Two black kids named Wes Moore grow up in Baltimore around the same time. Both are raised by single mothers. Both have trouble in school and run-ins with the law. One goes to military school and is a Rhodes scholar, becomes a youth advocate, and writes this book. The other gets convicted for killing a cop and gets a life sentence in jail. When Rhodes Wes hears about the other Wes' story, he writes him a letter which begins their years-long relationship and the process of writing this book. But while one might be seen as the "respectable" or "exceptional" black man that non-black people are eager to celebrate, and the other is seen as the stereotypically no-good and inherently dangerous black man that non-black people are eager to denigrate, Wes Moore steps in to say, "Not so fast". He writes this book not merely to compare their diverging trajectories, but to point to how similar both men are. Rhodes Wes could've easily ended up like the other Wes, and only a handful of pivotal moments and life-changing encounters made the difference.

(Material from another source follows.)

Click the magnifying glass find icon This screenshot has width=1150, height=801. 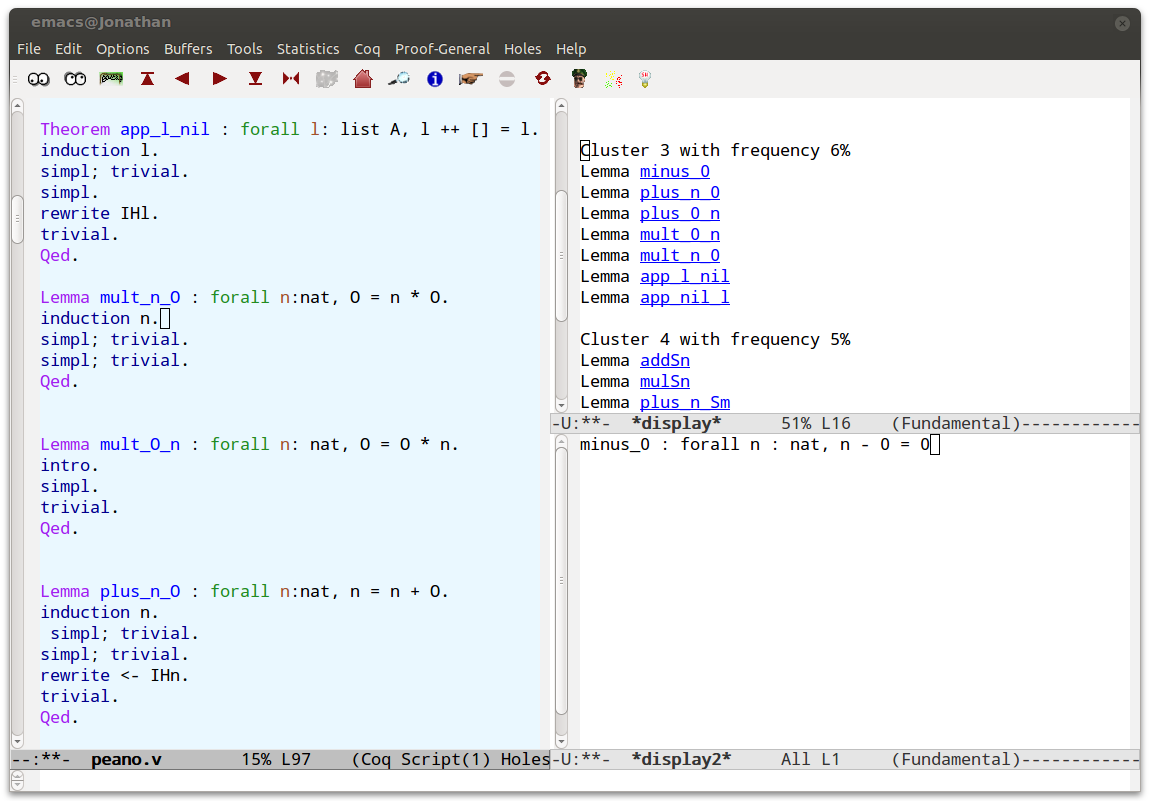click(x=399, y=78)
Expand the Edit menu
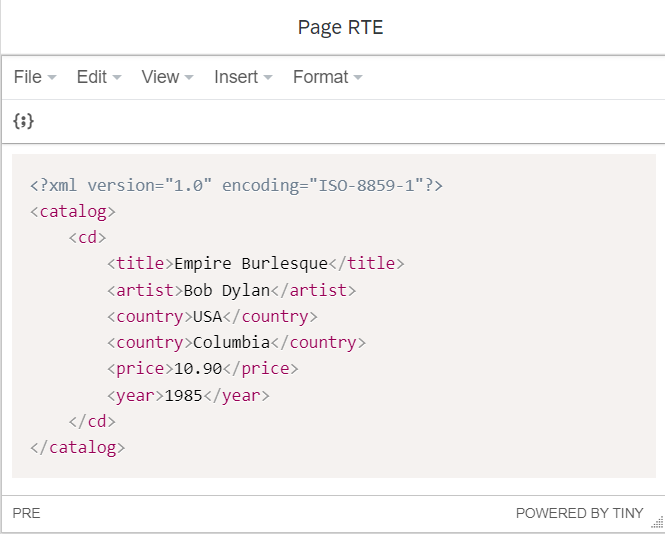665x534 pixels. 99,77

On the one hand, The Other Wes Moore is a cautionary tale about choices and consequences, with a tinge of bootstraps ideology. But it also treats poor and criminalized people with dignity and understanding, and calls on all of us to create environments where young people can expect more for themselves. If you care about young people and under-served communities, then read this book.
Favorite quotes:
"My father had entered the hospital seeking help. But his face was unshaven, his clothes disheveled, his name unfamiliar, his address not in an affluent area. The hospital looked at him askance, insulted him with ridiculous questions, and basically told him to fend for himself. Now, my mother had to plan his funeral" (14-15).
"I learned that the way many governors projected the numbers of beds they'd need for prison facilities was by examining the reading scores of third graders. Elected officials deduced that a strong percentage of kids reading below their grade level by third grade would be needing a secure place to stay when they got older" (54).